Lures and plastic baits are also better when replacing live bait that tends to go limp in frigid water, such as bloodworms, and can even look more alive and realistic than some live bait items.

It is also far easier to use artificial bait to target specific fish species by using the right lures, as finding the exact right live bait for target specific fish can be challenging, as certain live bait items are difficult to find, even from bait shops.

For these reasons, artificial baits are better to use when targeting specific fish or when fishing for fish species that eat micro-baits.

Live bait is still the better option when targeting larger fish species, especially pike, crappies, walleye, and bass.
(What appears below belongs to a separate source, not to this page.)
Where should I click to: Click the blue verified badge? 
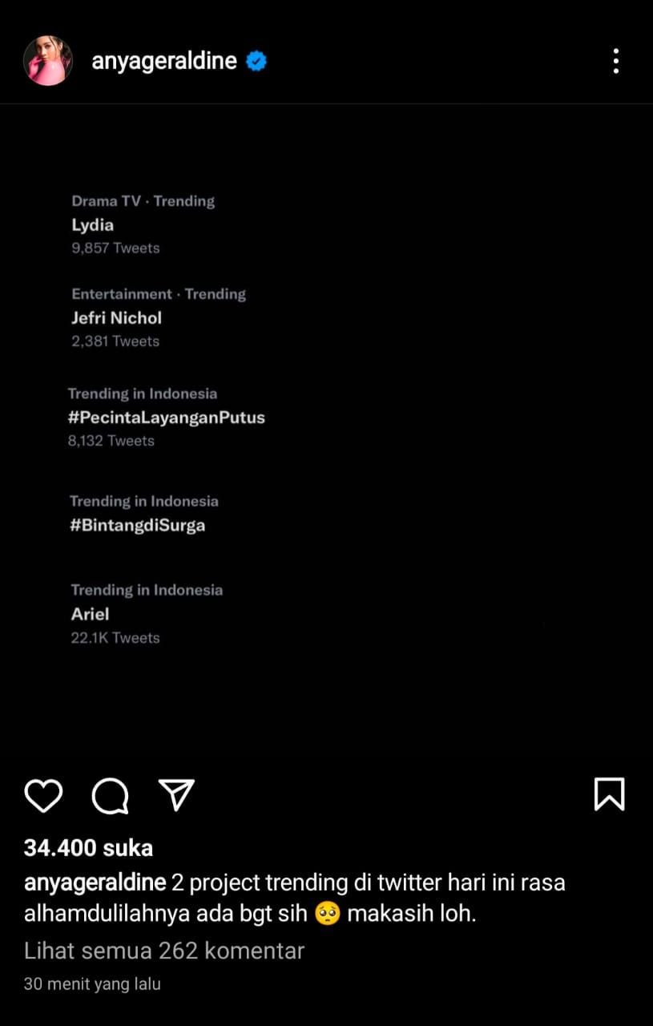[x=256, y=61]
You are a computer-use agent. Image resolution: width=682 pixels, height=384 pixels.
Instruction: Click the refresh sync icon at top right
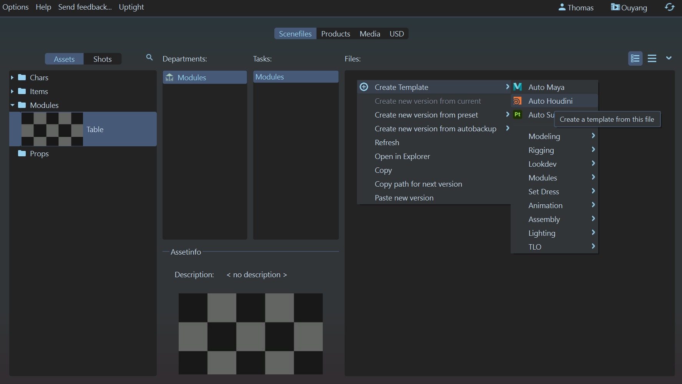[669, 7]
Using live bait such as baitfish is especially effective when ice fishing for these species, as these fish are looking for small fish to eat as a primary food source.

Artificial bait cannot replicate the liveliness and movement of a swimming baitfish, and nothing attracts predatory fish like live baitfish do.
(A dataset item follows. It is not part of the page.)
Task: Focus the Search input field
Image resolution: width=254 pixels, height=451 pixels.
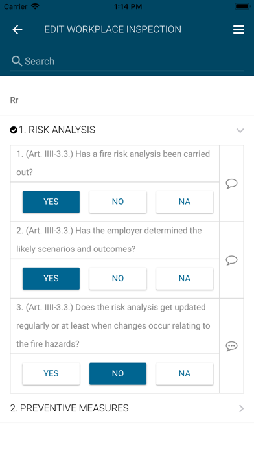Action: 127,62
In this circumstance, using live bait is better and is likely to be much more successful.

Should You Use Live Or Artificial Bait For Ice Fishing?
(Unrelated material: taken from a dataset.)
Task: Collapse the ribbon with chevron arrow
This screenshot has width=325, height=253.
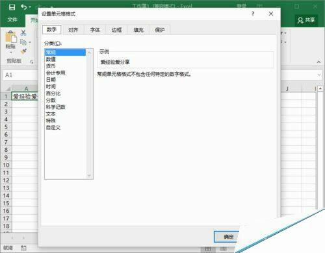Action: coord(319,62)
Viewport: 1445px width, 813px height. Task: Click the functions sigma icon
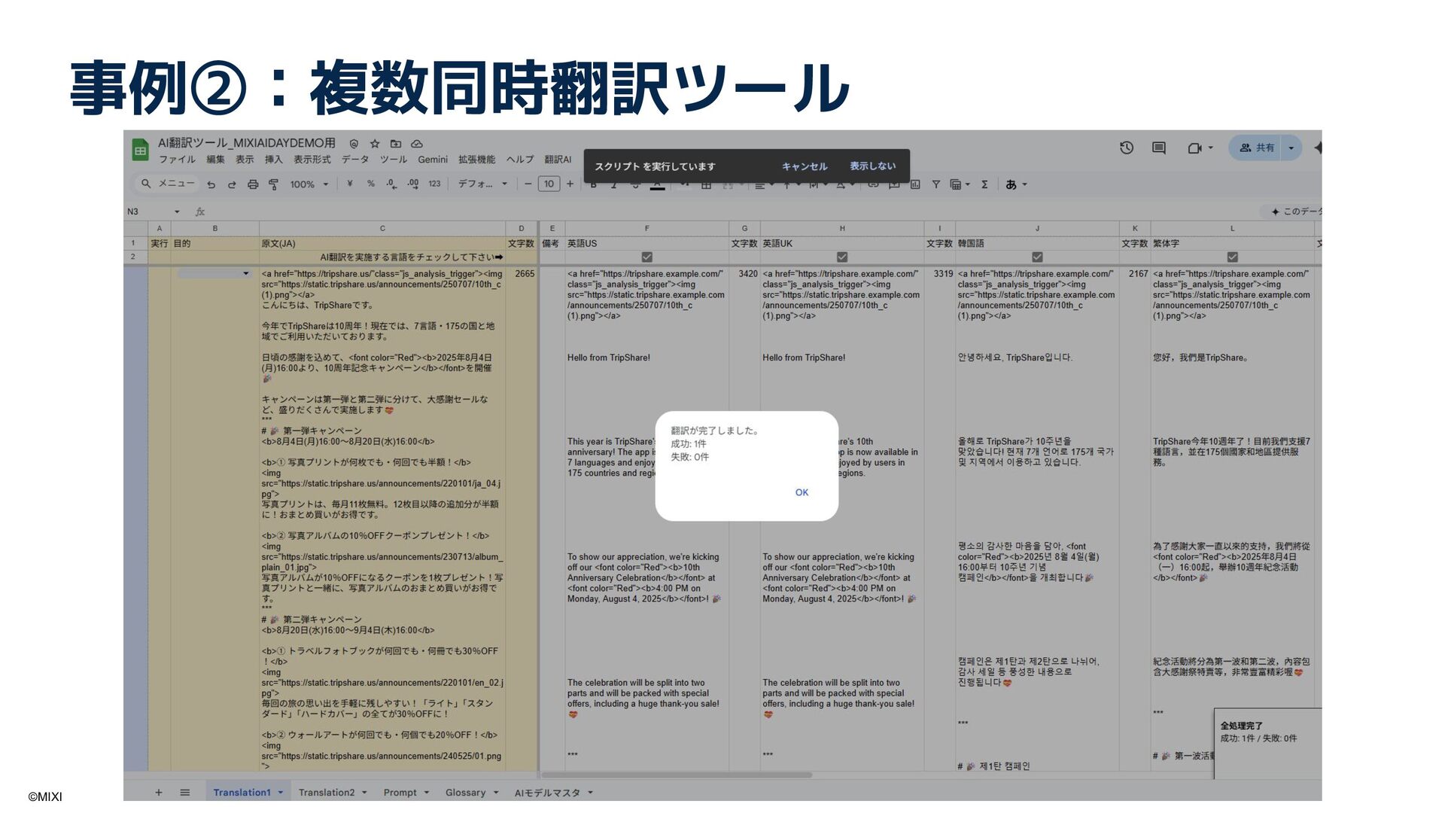(x=984, y=184)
two men drilling ice fishing hole with auger

We now arrive at the most important question that any ice angler can ask right now: should you be using live bait for artificial bait?

The answer is determined by the type of fish you are likely to catch, the water you fish in, the area you fish in, and your fishing styles and techniques.

If you prefer fishing for numbers and do not mind what size fish you catch, it is a good idea to use a combination of live and artificial bait. Set a tip up over a fishing hole with live bait on the rig, and use a fishing rod with a lure as a second rig.

The live bait on the tip-up will attract anything looking for fish to eat, and the lure will target anything else that may be in the water. With this combination method, you are likely to catch a lot of fish while ice fishing.

However, if the fish in your area tend to only take micro-baits such as worms and larvae, it is a far better and more sustainable option to use artificial lures designed to mimic these bait items. These lures are very successful and very reliable.

The same is true if you want to target specific fish and not catch any others. Artificial baits are great for this.

If you would rather catch some larger fish and are more interested in game or predatory fish, the best bait option for you is live bait, especially baitfish. Live bait is much more successful for catching larger fish specimens.

Live and artificial bait are good for ice fishing, but the bait you should use is based on the fish you are likely to catch.


Ice fishing is unlike any other form of fishing, and it requires specific skills and techniques to be successful. Live bait is traditionally the best bait option for ice fishing, but modern artificial bait is becoming more successful in some situations.

Explore the bait options for yourself, and you are sure to find the best bait for your ice fishing trips. Live and artificial baits are both good options, but the ultimate decision regarding which to use is your own, based on your fishing style and the fish you are likely to catch.